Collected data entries
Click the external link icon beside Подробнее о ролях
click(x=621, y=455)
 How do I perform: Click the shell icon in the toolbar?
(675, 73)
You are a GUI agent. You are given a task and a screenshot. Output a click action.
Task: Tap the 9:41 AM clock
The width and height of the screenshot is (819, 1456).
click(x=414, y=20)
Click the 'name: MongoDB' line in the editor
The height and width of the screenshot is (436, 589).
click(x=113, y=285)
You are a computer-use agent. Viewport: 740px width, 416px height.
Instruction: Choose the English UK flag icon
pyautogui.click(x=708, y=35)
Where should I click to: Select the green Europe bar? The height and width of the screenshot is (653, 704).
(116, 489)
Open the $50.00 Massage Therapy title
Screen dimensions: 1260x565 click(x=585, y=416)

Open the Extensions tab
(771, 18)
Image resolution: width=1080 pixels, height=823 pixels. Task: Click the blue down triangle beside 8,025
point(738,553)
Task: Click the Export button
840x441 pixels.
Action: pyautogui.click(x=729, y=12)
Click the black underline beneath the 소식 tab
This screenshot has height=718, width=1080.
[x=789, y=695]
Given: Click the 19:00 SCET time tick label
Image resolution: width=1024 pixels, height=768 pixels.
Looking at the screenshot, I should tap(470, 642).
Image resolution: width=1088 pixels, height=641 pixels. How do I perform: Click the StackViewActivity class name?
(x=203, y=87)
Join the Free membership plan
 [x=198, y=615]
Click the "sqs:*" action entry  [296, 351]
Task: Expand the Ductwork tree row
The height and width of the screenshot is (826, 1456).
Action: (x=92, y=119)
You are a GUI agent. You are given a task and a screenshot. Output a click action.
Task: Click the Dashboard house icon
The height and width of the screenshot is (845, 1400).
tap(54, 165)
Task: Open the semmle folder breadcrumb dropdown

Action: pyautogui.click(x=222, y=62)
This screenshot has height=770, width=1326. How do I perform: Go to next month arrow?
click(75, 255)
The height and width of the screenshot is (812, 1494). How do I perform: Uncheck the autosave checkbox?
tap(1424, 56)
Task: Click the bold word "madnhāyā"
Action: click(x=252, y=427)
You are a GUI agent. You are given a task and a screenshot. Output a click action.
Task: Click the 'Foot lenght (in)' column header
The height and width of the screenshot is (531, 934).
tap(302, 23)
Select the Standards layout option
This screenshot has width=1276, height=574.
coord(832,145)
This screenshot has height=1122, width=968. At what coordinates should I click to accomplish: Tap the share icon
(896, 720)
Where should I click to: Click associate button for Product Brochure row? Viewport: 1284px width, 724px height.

What to do:
Arrange the lines of the listing from the one containing "Task: Click the Export button" through the end of the listing, both included, as a Markdown table with the columns n and Line. Number each row, and omit blank lines.

Answer to the problem:
| n | Line |
|---|---|
| 1 | Task: Click the Export button |
| 2 | 840x441 pixels. |
| 3 | Action: pyautogui.click(x=729, y=12) |
| 4 | Click the black underline beneath the 소식 tab |
| 5 | This screenshot has height=718, width=1080. |
| 6 | [x=789, y=695] |
| 7 | Given: Click the 19:00 SCET time tick label |
| 8 | Image resolution: width=1024 pixels, height=768 pixels. |
| 9 | Looking at the screenshot, I should tap(470, 642). |
| 10 | Image resolution: width=1088 pixels, height=641 pixels. How do I perform: Click the StackViewActivity class name? |
| 11 | (x=203, y=87) |
| 12 | Join the Free membership plan |
| 13 |  [x=198, y=615] |
| 14 | Click the "sqs:*" action entry  [296, 351] |
| 15 | Task: Expand the Ductwork tree row |
| 16 | The height and width of the screenshot is (826, 1456). |
| 17 | Action: (x=92, y=119) |
| 18 | You are a GUI agent. You are given a task and a screenshot. Output a click action. |
| 19 | Task: Click the Dashboard house icon |
| 20 | The height and width of the screenshot is (845, 1400). |
| 21 | tap(54, 165) |
| 22 | Task: Open the semmle folder breadcrumb dropdown |
| 23 | Action: pyautogui.click(x=222, y=62) |
| 24 | This screenshot has height=770, width=1326. How do I perform: Go to next month arrow? |
| 25 | click(75, 255) |
| 26 | The height and width of the screenshot is (812, 1494). How do I perform: Uncheck the autosave checkbox? |
| 27 | tap(1424, 56) |
| 28 | Task: Click the bold word "madnhāyā" |
| 29 | Action: click(x=252, y=427) |
| 30 | You are a GUI agent. You are given a task and a screenshot. Output a click action. |
| 31 | Task: Click the 'Foot lenght (in)' column header |
| 32 | The height and width of the screenshot is (531, 934). |
| 33 | tap(302, 23) |
| 34 | Select the Standards layout option |
| 35 | This screenshot has width=1276, height=574. |
| 36 | coord(832,145) |
| 37 | This screenshot has height=1122, width=968. At what coordinates should I click to accomplish: Tap the share icon |
| 38 | (896, 720) |
| 39 | Where should I click to: Click associate button for Product Brochure row? Viewport: 1284px width, 724px height. |